About this task: The whole listing should be retyped word for word, apart from the pictures it holds.

Data to examine:
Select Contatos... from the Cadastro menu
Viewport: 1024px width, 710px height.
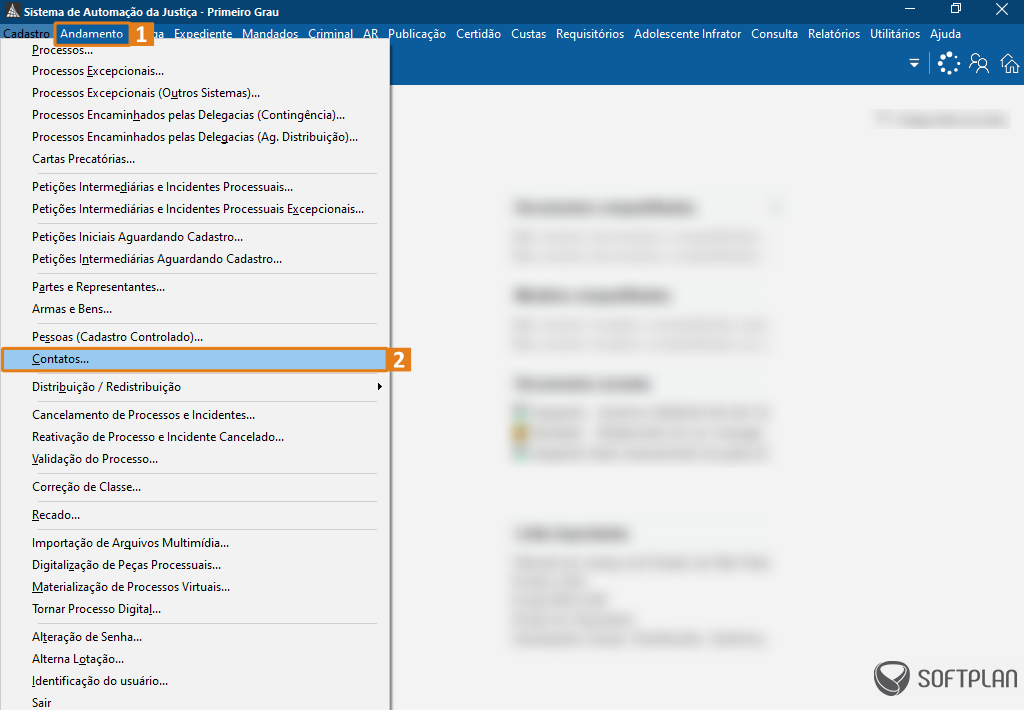60,359
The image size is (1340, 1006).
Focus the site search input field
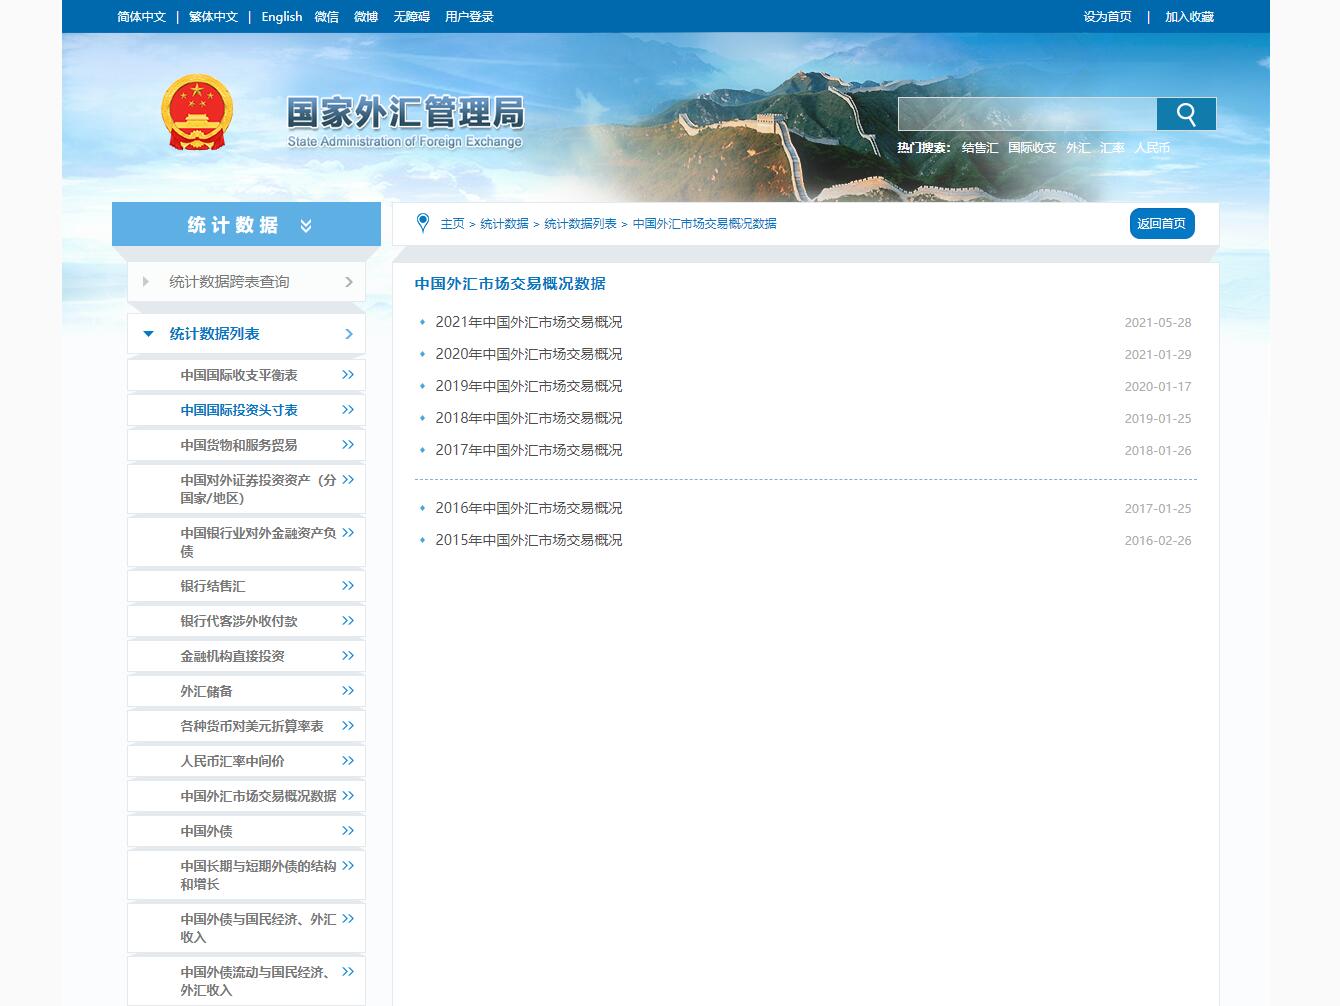(x=1026, y=114)
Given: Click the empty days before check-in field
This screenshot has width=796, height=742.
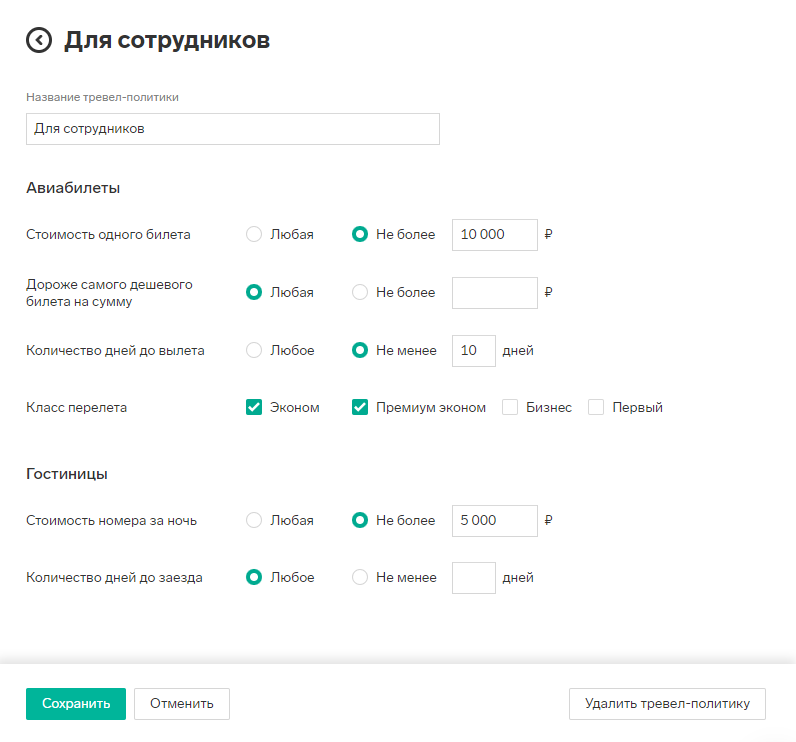Looking at the screenshot, I should (x=474, y=578).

Reply to the exercise:
Select Contatos... from the Cadastro menu
Viewport: 1024px width, 710px height.
60,359
The image size is (1340, 1006).
Focus the site search input field
(x=1026, y=114)
Given: Click the empty days before check-in field
This screenshot has width=796, height=742.
Looking at the screenshot, I should (x=474, y=578).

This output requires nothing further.